I made it through the rest of the school year without being kicked out of residence. When I returned in the fall, I was told that I was expected to abide by the same contract. No, wait — they actually sent a letter to my home address telling me this. Luckily, I checked the mail that day and found the letter before anyone else in my family did. I don’t think my parents would have been mad at me, but I still would have been embarrassed to have them read it.

I still cut, and I still hid my self-injury from The Powers That Be in residence. TPTB found out about my near-fatal overdose in December of 2000, of course — you can’t really hide the near-fatal ones that land you in the hospital for three weeks — but they didn’t have to kick me out of residence because by that point, I had already told them that I planned to transfer to another university in January. And I did.

You can’t fire me, because I quit.

Gathering my thoughts

Thursday, April 19th, 2007

The challenge of coping with a mental illness while in university is one of the issues I’m most concerned about, since it’s something I spent eight years doing, sometimes well, other times not well at all. Since I don’t want to write a half-assed post about such an important subject, I’m not going to do any thinking tonight and instead provide you with a few links:

Susan posts about The College Mental Health Crisis and luckymud mentions an interesting tidbit re: same.

Syd and Nurse Ratched worry that the Virginia Tech shootings will, in Nurse Ratched’s words, “feed into the belief that everyone with a mental illness is a danger to society. This belief is the farthest thing from the truth, but unfortunately, many people suffering from mental illnesses are going to suffer as a consequence of yesterday’s tragic events.” I would be very surprised if she and Syd were wrong.

Note to self: on the subject of protecting students vs. civil liberties, I must remember to blog someday about How I Almost Got Kicked out of My University Residence for Cutting Myself. It’s a much less interesting story than you’d think, barely a story at all, so don’t get excited.

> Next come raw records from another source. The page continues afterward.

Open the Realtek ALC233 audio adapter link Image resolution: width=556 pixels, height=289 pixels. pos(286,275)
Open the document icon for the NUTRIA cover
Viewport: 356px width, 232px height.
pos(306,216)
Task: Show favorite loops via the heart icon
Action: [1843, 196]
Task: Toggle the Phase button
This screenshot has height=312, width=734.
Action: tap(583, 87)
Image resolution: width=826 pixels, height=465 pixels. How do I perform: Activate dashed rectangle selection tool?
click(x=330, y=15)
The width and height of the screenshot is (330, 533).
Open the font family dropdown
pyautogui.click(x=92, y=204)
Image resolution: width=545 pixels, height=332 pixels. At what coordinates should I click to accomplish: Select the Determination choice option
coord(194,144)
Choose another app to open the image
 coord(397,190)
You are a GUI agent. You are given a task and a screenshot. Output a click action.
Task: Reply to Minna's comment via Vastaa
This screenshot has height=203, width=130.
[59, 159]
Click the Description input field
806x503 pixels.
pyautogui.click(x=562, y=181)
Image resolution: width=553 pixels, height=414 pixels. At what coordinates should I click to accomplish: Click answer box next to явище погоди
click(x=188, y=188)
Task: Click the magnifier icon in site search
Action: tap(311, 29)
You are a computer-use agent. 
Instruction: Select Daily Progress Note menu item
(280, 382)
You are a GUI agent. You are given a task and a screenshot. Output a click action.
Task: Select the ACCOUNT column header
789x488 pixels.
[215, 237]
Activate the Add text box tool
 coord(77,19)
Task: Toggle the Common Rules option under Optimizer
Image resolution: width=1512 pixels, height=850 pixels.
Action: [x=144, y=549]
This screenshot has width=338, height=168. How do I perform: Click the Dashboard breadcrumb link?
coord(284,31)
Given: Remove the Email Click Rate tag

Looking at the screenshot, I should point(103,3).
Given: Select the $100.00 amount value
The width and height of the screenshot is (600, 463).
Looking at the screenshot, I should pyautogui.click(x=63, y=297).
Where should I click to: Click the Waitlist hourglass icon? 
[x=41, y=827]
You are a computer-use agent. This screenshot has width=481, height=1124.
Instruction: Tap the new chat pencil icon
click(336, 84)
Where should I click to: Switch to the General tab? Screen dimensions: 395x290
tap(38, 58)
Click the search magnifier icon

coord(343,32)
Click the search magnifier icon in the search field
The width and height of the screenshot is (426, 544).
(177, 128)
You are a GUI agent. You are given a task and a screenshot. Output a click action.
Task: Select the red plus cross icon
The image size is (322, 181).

But I’m still bitter about it.

As for basic information on coping with mental illness throughout your post-secondary education, especially in Canada, there is Your Education - Your Future, a guide to college and university for students with psychiatric disabilities from the Canadian Mental Health Association. It was created in 2004 and isn’t entirely up-to-date, though — for instance, I noticed that the information about grants for students with disabilities is out of date. Try this page for correct information about the Canada Study Grant for the Accommodation of Students with Permanent Disabilities and the Canada Access Grant for Students with Permanent Disabilities. Yes, people with bipolar disorder are eligible for the second one even if they don’t have any learning disabilities or stuff like that. And it can really come in handy when you’re on a locked ward and the person in the registrar’s office that you talk to on the phone says if you drop two courses when you get out of the hospital, you can get your money back for them even if it’s after the official deadline, and then when you get discharged the day after the deadline, you drop the two courses but still have to pay $1600 for these courses you aren’t taking, even though the person you talked to said you wouldn’t have to.

Forty hours

Monday, April 16th, 2007

As I think I’ve mentioned before, I’ve had a few job interviews lately. Preparing for them has taken up much of my time. I’ve been pretty enthused about it. Okay, make that REALLY enthused. By which I mean that I stayed awake for over forty hours at one point last week. I’m not worried, though. Maybe I have ideas for a bunch of new projects and I REALLY want to go shopping and one night I purposely didn’t take my pills just ’cause I didn’t wanna, but I’ve been sleeping okay since that forty-hour stretch of wakefulness and I haven’t done anything stupid yet.

ΨΨΨ

Since I recently spent eight years being a mentally ill university student, and also since I’m a human being who cares about other human beings, of course I’m deeply troubled by the Virginia Tech shootings. I don’t know if I’ll have any meaningful commentary on it in the future, and I don’t have any now except to say that my thoughts and prayers go out to those students and their families and friends.